Start of Block
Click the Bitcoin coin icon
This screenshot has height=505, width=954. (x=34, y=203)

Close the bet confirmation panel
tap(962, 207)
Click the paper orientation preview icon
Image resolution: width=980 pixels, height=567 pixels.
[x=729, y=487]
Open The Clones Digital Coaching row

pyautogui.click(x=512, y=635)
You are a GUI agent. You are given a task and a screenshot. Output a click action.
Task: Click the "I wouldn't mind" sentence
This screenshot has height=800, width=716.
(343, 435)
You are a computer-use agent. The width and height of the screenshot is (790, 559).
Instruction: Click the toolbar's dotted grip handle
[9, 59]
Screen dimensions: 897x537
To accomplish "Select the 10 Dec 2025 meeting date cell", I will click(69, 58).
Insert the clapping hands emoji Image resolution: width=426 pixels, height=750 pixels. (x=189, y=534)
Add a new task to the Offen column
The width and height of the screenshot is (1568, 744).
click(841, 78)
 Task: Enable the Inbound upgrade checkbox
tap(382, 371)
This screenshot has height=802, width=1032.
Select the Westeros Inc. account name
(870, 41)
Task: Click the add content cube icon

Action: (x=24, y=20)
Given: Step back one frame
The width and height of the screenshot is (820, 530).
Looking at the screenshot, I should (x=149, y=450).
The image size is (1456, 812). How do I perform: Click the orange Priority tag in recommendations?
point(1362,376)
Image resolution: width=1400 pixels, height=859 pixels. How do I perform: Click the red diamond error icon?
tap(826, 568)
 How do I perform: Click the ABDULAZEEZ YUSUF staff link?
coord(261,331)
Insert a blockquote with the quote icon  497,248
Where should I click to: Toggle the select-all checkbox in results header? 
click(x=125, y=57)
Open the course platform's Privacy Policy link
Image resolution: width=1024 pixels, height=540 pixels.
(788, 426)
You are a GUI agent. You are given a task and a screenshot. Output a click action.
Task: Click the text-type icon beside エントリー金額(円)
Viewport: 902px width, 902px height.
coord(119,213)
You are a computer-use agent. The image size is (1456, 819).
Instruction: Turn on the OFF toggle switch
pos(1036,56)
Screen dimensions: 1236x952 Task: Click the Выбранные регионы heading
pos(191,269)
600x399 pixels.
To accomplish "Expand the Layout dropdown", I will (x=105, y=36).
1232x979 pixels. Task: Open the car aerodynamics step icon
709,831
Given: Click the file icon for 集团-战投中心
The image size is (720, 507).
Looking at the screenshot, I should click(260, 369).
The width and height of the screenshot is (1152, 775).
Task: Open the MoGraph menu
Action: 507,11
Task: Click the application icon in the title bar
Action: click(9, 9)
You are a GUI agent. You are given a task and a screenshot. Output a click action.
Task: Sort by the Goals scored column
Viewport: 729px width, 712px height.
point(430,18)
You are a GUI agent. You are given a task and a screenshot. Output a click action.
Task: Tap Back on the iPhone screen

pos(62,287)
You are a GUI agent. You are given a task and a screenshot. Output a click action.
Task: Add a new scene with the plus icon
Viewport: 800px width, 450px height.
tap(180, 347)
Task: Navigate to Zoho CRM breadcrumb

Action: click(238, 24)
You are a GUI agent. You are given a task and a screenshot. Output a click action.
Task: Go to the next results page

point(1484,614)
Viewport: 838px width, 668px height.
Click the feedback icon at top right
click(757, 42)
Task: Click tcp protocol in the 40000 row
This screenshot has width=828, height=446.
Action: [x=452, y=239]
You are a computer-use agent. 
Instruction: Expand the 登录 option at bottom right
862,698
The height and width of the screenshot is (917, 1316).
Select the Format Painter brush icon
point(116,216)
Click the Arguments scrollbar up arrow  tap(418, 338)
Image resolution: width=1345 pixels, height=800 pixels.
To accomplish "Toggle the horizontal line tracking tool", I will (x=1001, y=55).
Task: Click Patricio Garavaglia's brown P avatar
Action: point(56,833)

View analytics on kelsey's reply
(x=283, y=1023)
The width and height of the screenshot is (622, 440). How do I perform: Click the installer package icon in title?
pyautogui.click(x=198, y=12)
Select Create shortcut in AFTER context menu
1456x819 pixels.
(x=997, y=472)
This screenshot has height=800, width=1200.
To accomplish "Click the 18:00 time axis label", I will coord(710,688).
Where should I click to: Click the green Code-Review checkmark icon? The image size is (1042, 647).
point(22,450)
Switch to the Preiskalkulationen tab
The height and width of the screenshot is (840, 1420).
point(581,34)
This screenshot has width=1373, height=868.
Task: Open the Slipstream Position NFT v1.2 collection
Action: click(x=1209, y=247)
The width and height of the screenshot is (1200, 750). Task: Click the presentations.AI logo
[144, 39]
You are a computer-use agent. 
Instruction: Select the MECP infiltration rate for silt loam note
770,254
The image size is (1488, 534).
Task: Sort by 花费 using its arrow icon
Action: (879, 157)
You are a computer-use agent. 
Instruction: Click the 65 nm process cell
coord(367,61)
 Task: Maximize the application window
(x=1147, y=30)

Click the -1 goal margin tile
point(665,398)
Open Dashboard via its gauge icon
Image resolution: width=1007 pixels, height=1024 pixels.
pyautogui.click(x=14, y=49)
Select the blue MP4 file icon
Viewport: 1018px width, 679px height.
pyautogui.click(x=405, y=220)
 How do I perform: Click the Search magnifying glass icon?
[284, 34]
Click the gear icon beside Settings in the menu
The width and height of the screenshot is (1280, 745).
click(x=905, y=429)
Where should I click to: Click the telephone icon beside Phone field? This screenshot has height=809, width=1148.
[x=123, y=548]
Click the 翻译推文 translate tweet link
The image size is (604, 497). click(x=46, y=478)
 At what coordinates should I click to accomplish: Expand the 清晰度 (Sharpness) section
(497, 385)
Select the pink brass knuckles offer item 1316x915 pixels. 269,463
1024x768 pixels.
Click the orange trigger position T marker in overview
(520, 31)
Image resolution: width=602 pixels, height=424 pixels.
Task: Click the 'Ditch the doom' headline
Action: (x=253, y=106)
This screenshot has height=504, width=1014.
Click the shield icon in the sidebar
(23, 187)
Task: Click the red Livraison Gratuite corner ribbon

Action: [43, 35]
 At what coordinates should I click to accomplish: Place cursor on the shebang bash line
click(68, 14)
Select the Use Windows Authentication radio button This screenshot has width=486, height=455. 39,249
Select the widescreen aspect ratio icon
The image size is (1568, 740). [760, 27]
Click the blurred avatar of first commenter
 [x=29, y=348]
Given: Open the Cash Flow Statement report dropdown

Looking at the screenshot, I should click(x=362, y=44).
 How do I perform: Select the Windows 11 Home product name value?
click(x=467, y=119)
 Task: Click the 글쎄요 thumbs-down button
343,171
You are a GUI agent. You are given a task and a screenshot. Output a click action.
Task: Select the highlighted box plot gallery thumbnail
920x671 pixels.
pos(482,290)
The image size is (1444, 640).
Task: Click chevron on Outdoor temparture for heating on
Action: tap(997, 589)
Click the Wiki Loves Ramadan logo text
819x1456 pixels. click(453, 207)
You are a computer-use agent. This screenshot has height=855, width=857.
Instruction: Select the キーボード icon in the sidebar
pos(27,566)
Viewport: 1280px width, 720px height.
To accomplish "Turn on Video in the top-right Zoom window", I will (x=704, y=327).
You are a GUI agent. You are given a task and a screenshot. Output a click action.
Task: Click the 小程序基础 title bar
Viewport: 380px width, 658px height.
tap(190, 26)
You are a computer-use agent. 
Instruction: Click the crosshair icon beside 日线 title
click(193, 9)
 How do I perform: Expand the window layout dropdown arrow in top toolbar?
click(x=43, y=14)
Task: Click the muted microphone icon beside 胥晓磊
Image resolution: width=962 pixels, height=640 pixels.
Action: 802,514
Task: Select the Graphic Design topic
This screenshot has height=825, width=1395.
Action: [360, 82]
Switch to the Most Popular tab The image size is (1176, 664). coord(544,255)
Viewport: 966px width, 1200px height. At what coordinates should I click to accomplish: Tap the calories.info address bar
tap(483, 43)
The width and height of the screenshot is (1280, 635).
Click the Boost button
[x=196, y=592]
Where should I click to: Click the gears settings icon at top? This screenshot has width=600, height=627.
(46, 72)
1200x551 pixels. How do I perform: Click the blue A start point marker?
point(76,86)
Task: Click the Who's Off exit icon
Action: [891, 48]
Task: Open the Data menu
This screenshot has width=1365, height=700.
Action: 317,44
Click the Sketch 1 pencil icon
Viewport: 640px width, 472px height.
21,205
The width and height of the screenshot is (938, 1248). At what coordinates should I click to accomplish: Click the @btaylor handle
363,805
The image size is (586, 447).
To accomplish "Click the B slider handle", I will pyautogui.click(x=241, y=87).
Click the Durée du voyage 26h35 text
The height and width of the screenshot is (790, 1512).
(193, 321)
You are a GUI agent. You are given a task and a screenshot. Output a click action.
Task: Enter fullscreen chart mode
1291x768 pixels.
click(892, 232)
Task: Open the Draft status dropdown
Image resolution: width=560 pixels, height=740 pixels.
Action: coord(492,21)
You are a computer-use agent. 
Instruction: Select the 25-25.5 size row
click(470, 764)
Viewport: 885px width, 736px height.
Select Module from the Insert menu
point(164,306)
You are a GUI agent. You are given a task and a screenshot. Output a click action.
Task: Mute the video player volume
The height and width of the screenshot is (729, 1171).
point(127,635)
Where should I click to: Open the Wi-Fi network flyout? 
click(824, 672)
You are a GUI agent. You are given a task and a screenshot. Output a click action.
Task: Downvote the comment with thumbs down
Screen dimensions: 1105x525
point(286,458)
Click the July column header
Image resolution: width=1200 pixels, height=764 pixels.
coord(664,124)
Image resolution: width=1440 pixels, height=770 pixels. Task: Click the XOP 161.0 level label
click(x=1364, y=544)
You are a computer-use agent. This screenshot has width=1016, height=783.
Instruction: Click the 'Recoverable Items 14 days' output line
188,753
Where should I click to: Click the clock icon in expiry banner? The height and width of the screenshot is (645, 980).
End of Block
Exercise objective: Retype only this portion of the data above: the line containing "How do I perform: Click the ABDULAZEEZ", the line containing "Task: Sort by the Goals scored column", and all lines between them, exactly.

Written solution:
 How do I perform: Click the ABDULAZEEZ YUSUF staff link?
coord(261,331)
Insert a blockquote with the quote icon  497,248
Where should I click to: Toggle the select-all checkbox in results header? 
click(x=125, y=57)
Open the course platform's Privacy Policy link
Image resolution: width=1024 pixels, height=540 pixels.
(788, 426)
You are a GUI agent. You are given a task and a screenshot. Output a click action.
Task: Click the text-type icon beside エントリー金額(円)
Viewport: 902px width, 902px height.
coord(119,213)
You are a computer-use agent. The image size is (1456, 819).
Instruction: Turn on the OFF toggle switch
pos(1036,56)
Screen dimensions: 1236x952 Task: Click the Выбранные регионы heading
pos(191,269)
600x399 pixels.
To accomplish "Expand the Layout dropdown", I will (x=105, y=36).
1232x979 pixels. Task: Open the car aerodynamics step icon
709,831
Given: Click the file icon for 集团-战投中心
The image size is (720, 507).
Looking at the screenshot, I should click(260, 369).
The width and height of the screenshot is (1152, 775).
Task: Open the MoGraph menu
Action: 507,11
Task: Click the application icon in the title bar
Action: click(9, 9)
You are a GUI agent. You are given a task and a screenshot. Output a click action.
Task: Sort by the Goals scored column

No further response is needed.